··· Material shown

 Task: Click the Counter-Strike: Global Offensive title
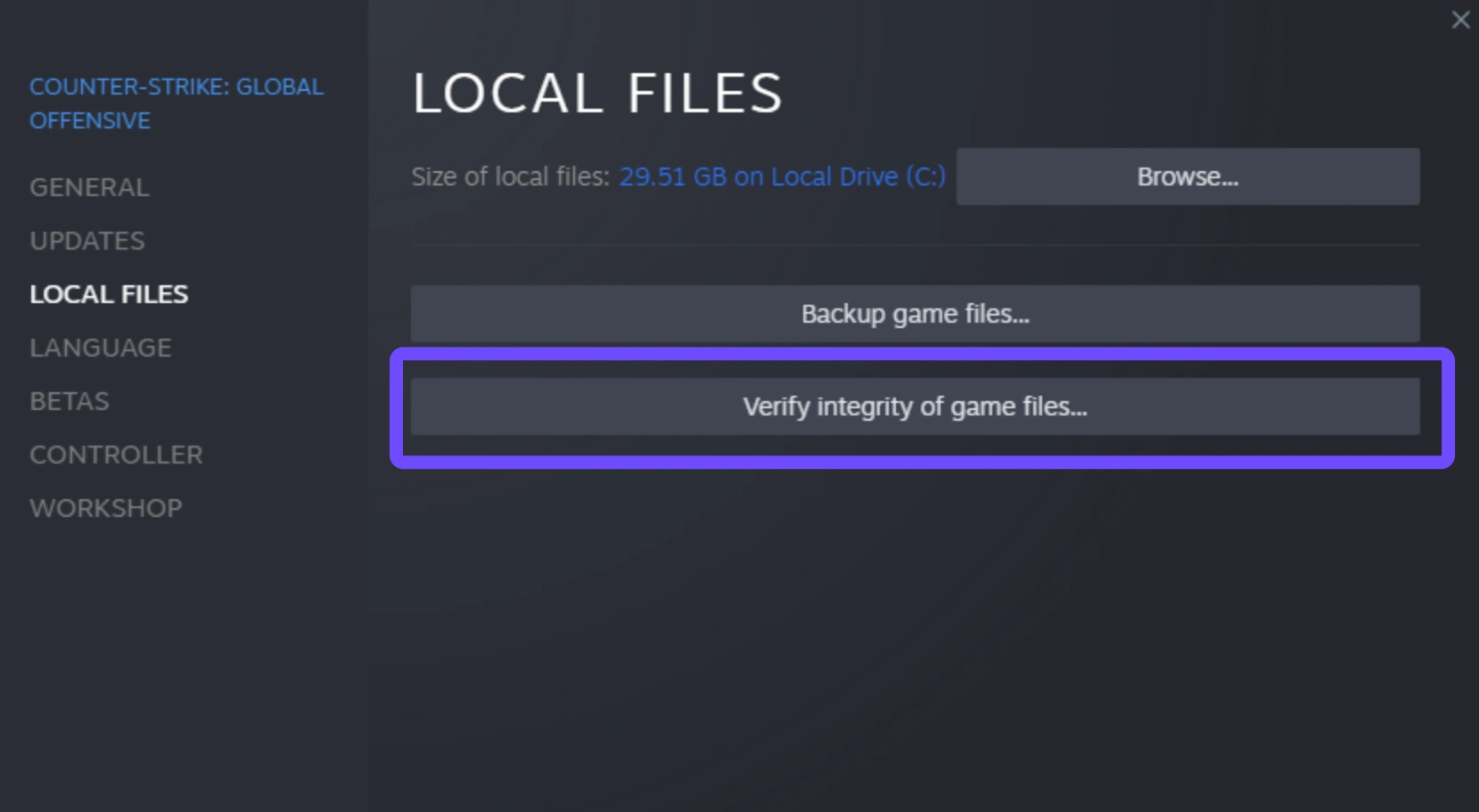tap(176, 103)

······
··· Material shown

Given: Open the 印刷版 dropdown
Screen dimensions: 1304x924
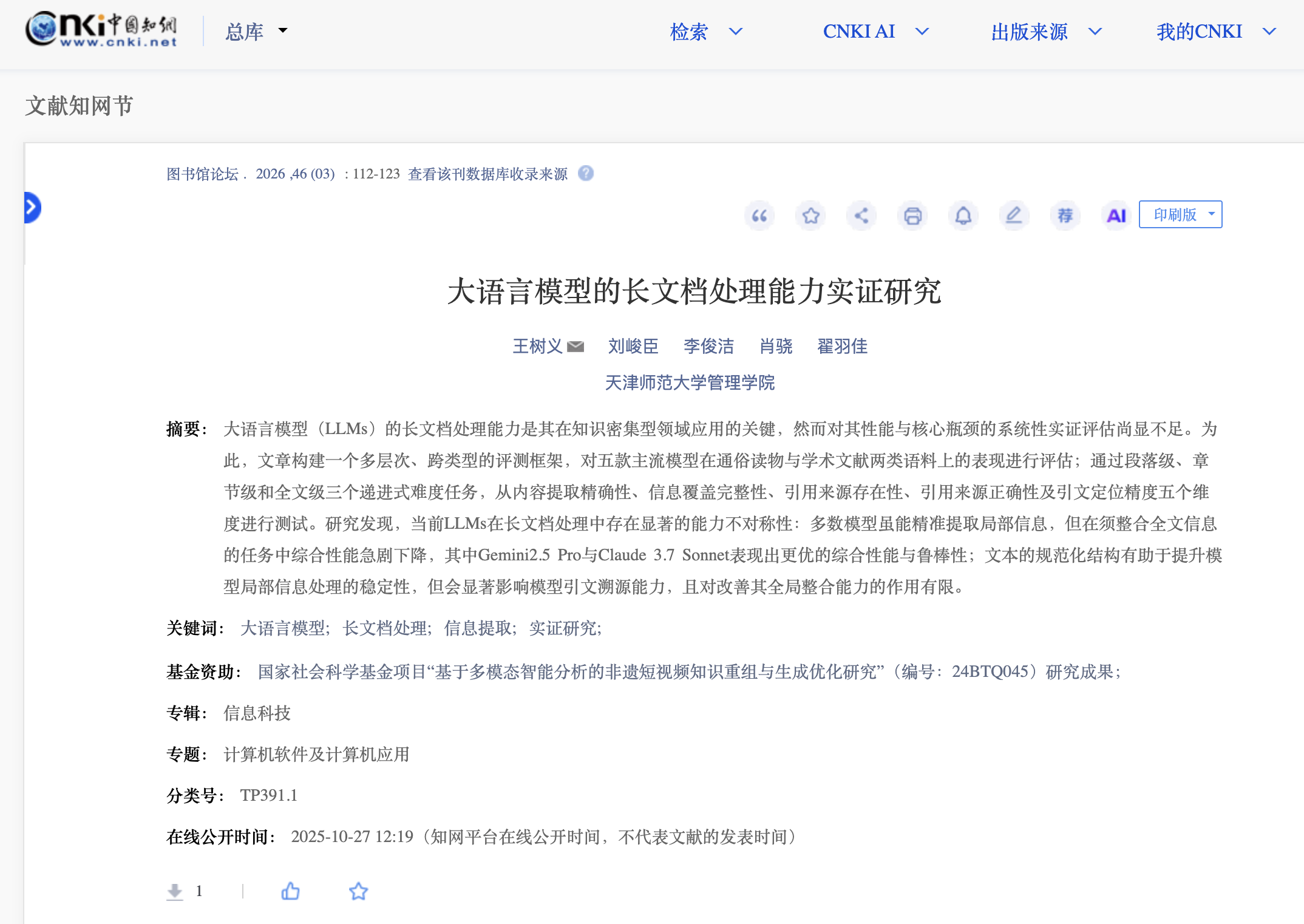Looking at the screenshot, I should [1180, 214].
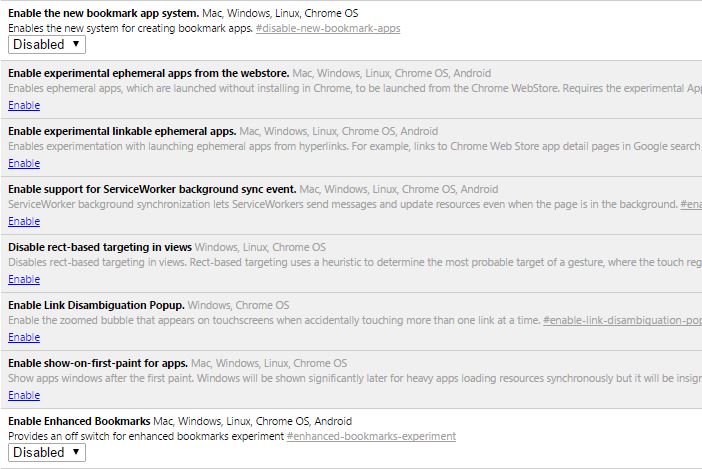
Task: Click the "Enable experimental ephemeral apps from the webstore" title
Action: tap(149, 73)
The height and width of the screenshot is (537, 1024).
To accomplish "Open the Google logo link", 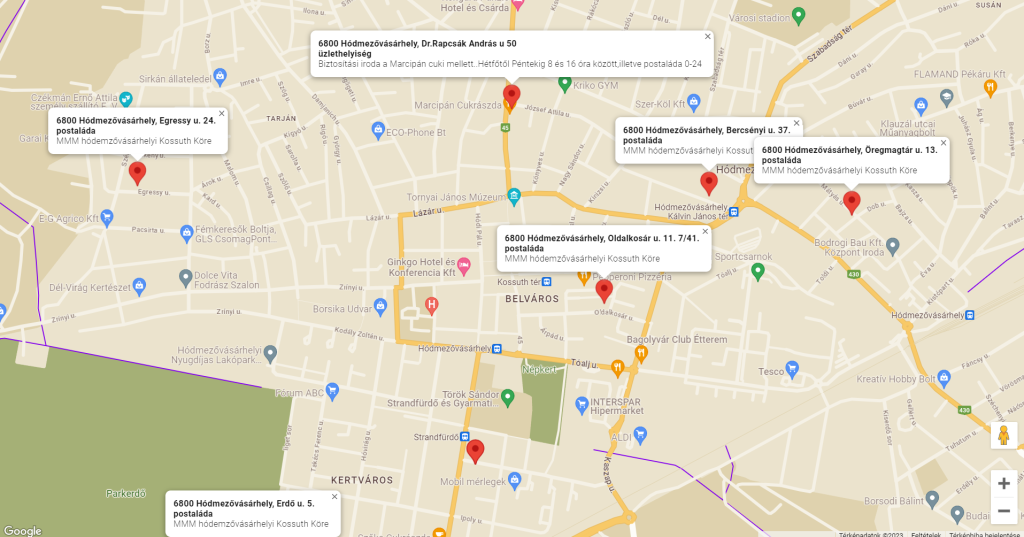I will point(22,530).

······

Problem to solve
Go through the listing above and list every line that contains the string "title".

Correct response
 Task: Click the Counter-Strike: Global Offensive title
Task: Click the "Enable experimental ephemeral apps from the webstore" title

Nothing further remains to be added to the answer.